● RECORDS SUPPLIED
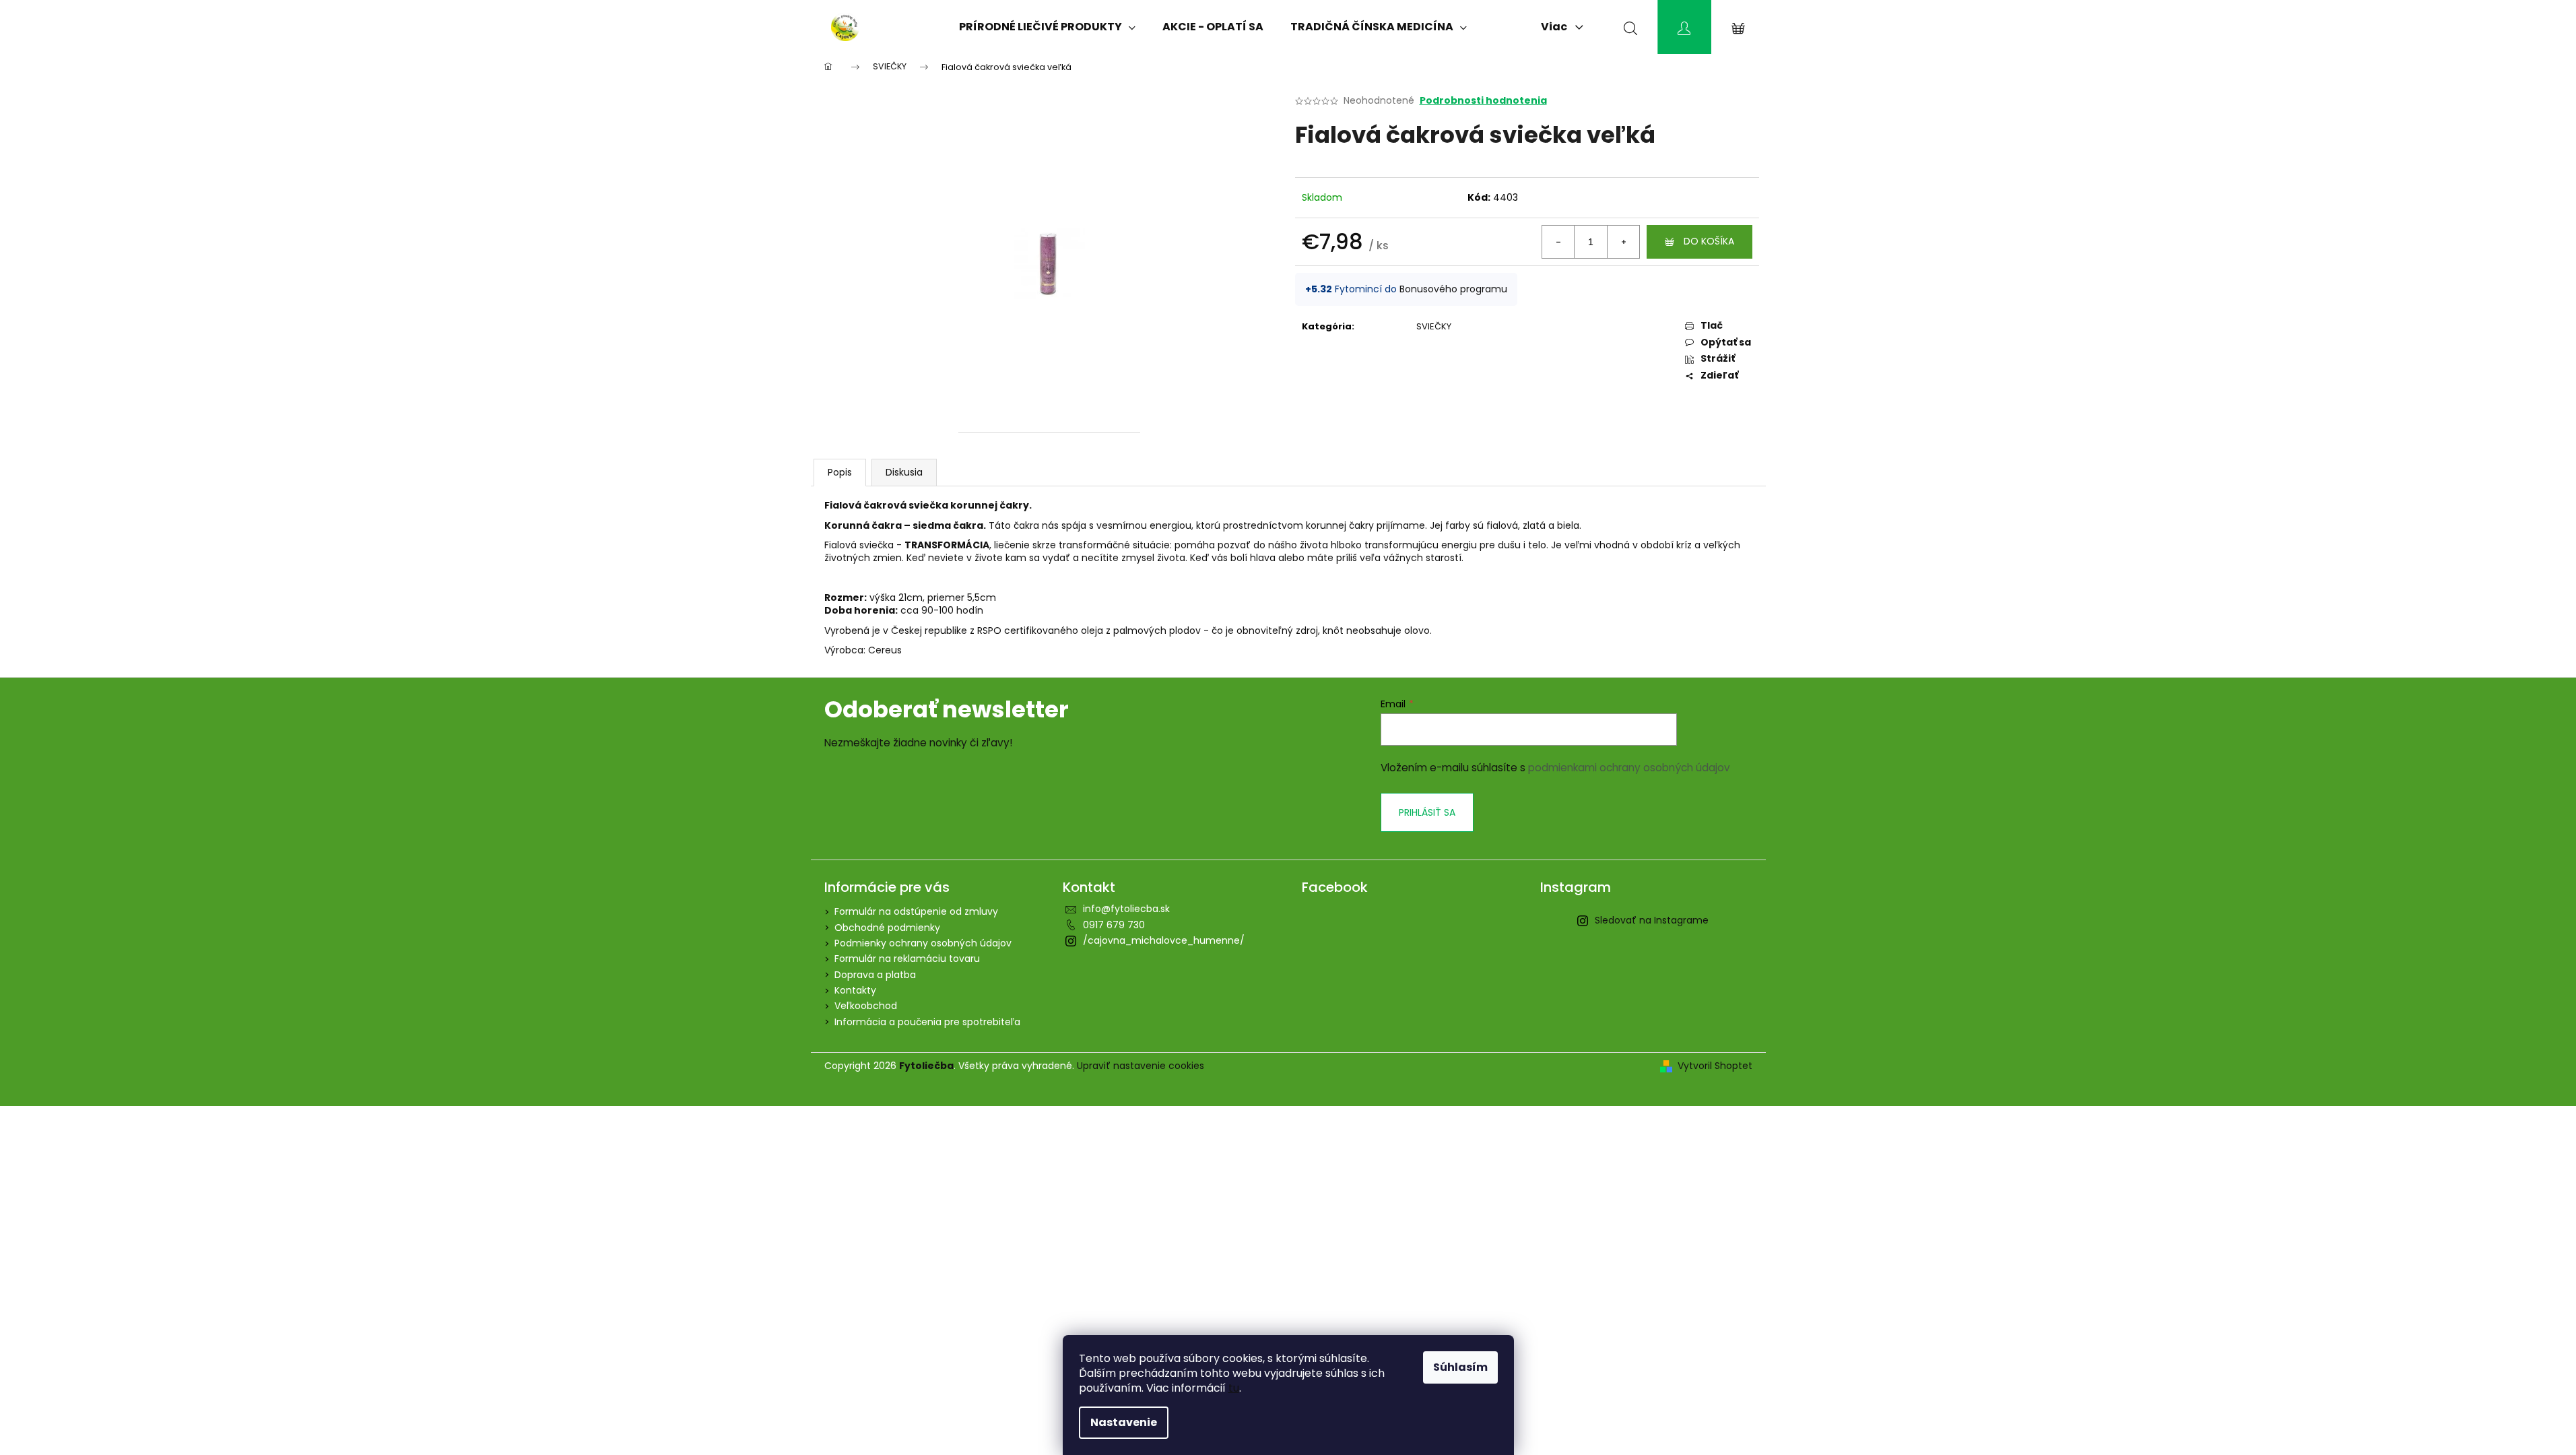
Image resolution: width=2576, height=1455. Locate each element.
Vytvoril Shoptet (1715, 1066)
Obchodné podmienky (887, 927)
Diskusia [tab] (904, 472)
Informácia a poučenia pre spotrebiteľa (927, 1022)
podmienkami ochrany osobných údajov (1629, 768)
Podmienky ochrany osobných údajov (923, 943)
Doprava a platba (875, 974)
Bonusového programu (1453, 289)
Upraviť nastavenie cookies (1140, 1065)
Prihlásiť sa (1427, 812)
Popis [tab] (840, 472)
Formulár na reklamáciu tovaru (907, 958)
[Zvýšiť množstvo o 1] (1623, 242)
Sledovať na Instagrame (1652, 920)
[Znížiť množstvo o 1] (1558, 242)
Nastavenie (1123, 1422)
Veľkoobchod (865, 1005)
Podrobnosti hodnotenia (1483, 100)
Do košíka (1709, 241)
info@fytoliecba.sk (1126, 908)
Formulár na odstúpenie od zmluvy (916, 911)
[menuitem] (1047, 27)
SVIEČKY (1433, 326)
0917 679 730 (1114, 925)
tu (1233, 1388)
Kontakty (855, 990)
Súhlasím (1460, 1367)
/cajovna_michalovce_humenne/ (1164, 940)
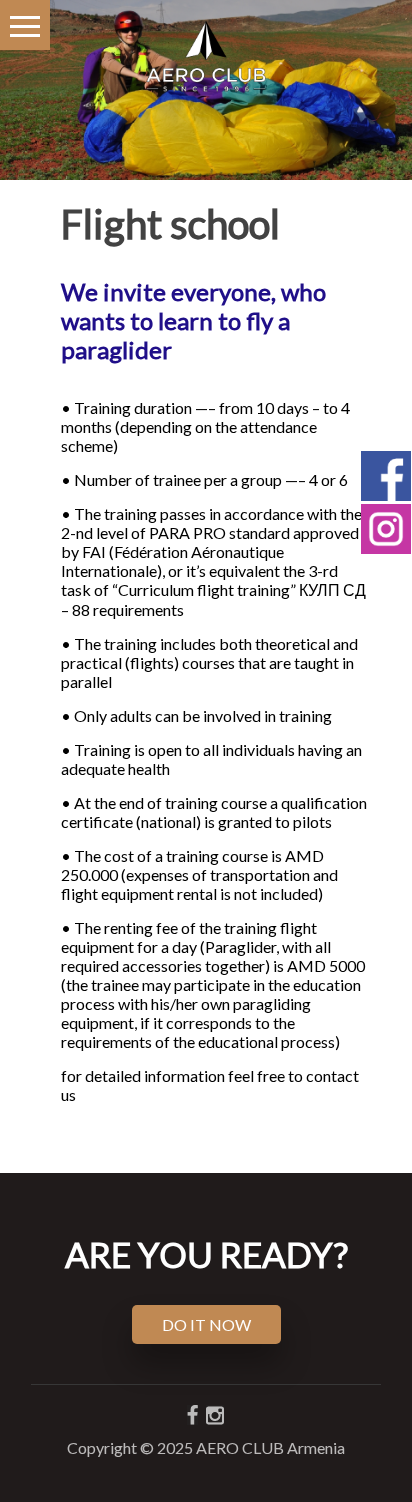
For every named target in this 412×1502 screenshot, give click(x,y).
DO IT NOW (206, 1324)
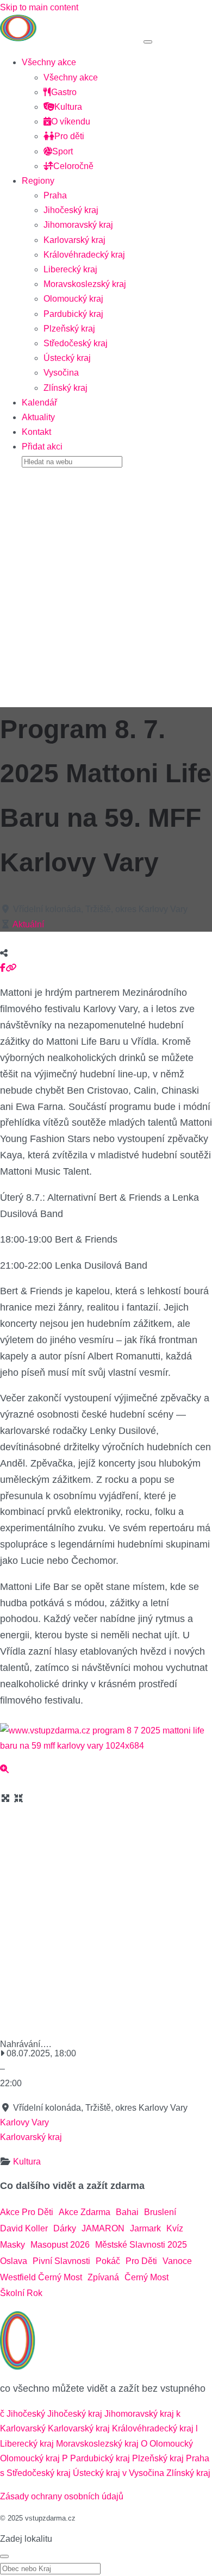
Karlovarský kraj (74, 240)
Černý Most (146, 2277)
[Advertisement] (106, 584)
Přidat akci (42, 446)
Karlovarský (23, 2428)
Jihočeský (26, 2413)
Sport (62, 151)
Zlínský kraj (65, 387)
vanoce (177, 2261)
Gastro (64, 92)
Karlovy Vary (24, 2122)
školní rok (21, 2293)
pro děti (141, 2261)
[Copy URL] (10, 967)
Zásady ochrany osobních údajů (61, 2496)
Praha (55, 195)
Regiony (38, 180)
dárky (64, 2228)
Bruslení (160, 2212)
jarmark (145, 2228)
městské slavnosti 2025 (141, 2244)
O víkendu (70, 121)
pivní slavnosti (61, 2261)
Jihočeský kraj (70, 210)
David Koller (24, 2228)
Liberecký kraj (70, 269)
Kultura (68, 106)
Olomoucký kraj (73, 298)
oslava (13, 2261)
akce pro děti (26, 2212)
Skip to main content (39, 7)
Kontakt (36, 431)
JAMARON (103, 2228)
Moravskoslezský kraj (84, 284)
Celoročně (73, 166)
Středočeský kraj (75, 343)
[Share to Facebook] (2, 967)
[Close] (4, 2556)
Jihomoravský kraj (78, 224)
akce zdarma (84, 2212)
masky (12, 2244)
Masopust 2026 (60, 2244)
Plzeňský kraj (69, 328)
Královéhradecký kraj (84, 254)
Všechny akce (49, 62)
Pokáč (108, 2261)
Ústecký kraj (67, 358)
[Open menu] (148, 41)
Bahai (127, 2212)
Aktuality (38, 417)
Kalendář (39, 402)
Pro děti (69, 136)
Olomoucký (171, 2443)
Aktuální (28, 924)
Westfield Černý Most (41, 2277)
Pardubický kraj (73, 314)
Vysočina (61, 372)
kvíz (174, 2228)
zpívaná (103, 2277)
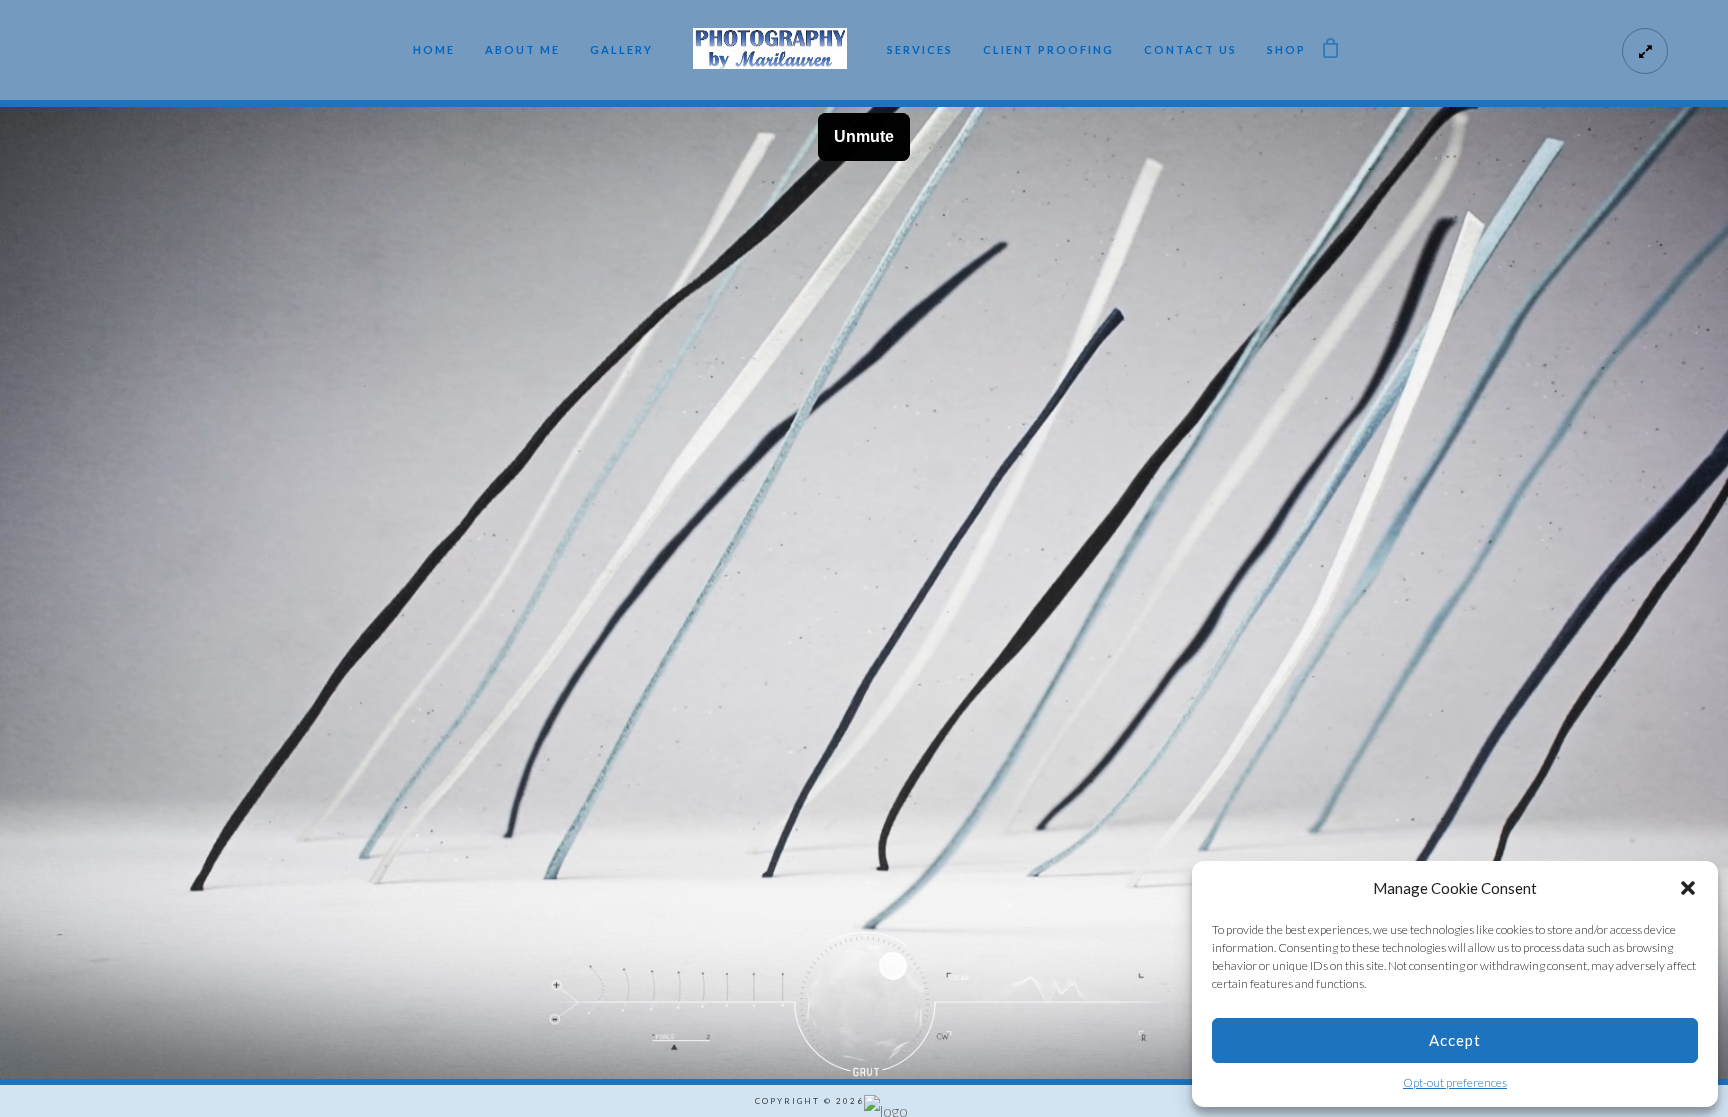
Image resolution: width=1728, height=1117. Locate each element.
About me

● EXERCISE OBJECTIVE
In the records above, find each line with the word "údajov" and copy it.

● RESPONSE TO THE EXERCISE
podmienkami ochrany osobných údajov (1629, 768)
Podmienky ochrany osobných údajov (923, 943)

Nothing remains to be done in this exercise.